Salafi Bukan Mazhab Monolitik
IBTImes.ID, Jakarta – Ketua PP Muhammadiyah Syafiq Mughni merespons pernyataan Ketua Umum PBNU Said Aqil Siroj, yang menyebut ajaran Wahabi dan Salafi sebagai pintu masuk terorisme. Syafiq menegaskan terorisme bisa masuk melalui berbagai pintu.
Dilancir dari detik.com, lewat pesan singkat Rabu (31/3/2021) Syafiq Mughni berkata, “Salafi itu bukan mazhab yang monolitik. Ada banyak varian di dalamnya. Kalau ada teroris yang berpaham Salafi, tidak berati salafiyah identik dengan terorisme. Jika ada teroris yang beragama Islam, tidak berarti Islam mendorong terorisme. Jika ada teroris berbangsa Indonesia, tidak berarti bangsa Indonesia itu teroris. Terorisme bisa masuk melalui pintu agama, ideologi, politik, etnisitas, ekonomi, dan lain-lain. Berwacana memerlukan logika, tidak sekedar retorika,”.
Sebelumnya, Said Aqil berbicara mengenai strategi untuk menghabisi jaringan terorisme. Said Aqil menyebut pemberantasan jaringan terorisme dilakukan harus dari benihnya atau pintu masuknya ajaran ekstremisme, yaitu ajaran Wahabi.
“Ini artinya, kalau kita benar-benar sepakat, benar-benar kita satu barisan ingin menghabisi jaringan terorisme, benihnya dong yang harus dihadapi. Benihnya, pintu masuknya yang harus kita habisi. Apa? Wahabi, ajaran Wahabi itu adalah pintu masuk terorisme,” kata Said Aqil dalam webinar ‘Mencegah Radikalisme dan Terorisme untuk Melahirkan Keharmonisan Sosial’ yang disiarkan di YouTube TVNU Televisi Nahdlatul Ulama, Selasa (30/3).
Salafi Wahabi, Pintu Masuk Terorisme?
Said Aqil menegaskan ajaran Wahabi bukan terorisme, tetapi pintu masuk terorisme. Sebab, ajarannya dianggap ajaran ekstremisme.

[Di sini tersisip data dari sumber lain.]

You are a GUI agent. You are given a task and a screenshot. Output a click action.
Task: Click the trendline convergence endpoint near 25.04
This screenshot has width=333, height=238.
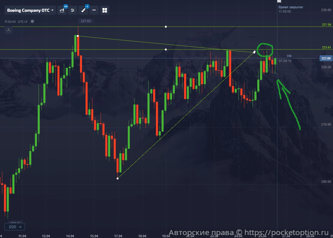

“Ajaran Wahabi bukan terorisme, bukan, Wahabi bukan terorisme, tapi pintu masuk. Kalau udah Wahabi ‘ini musyrik, ini bid’ah, ini sesat, ini nggak boleh, ini kafir, itu langsung satu langkah lagi, satu step lagi sudah halal darahnya boleh dibunuh’. Jadi benih pintu masuk terorisme adalah Wahabi dan Salafi. Wahabi dan Salafi adalah ajaran ekstrem,” ujarnya.
Kemudian Said Aqil juga meminta agar ajaran agama di perguruan tinggi bagi jurusan selain agama Islam mengutamakan pembahasan terkait akidah, syariat, dan akhlak. Serta diperbanyak penjelasan terkait akhlakul karimah, misalnya menolong sesama, menghormati orang tua, membantu orang lagi susah, silaturahmi, menghormati tamu dan tetangga, menengok orang sakit, menengok orang sedang berduka karena kematian, tidak boleh dengki, tak boleh hasut, tidak boleh adu domba, hoax.
“Jadi, kalau pelajaran agama disampaikan di fakultas yang bukan (jurusan) agama kemudian terulang-ulang ‘neraka, surga, kafir, sesat, musyrik, bid’ah, neraka surga’. Wah, radikal semua itu, itu bagian fakultas yang memperdalam akidah, yang memperdalam syariah,” ujarnya.
“Kalau di fakultas umum cukup hanya mengenal hanya mengajak meyakini itu yang ditekankan adalah akhlakul karimah, menghindari radikalisme yang tumbuh di perguruan tinggi jurusan teknik atau yang bukan jurusan agama. Ini yang saya lihat kurikulum yang harus dijalankan di perkuliahan mata kuliah agama di perguruan tinggi yang bukan jurusan agama Islam,” imbuhnya.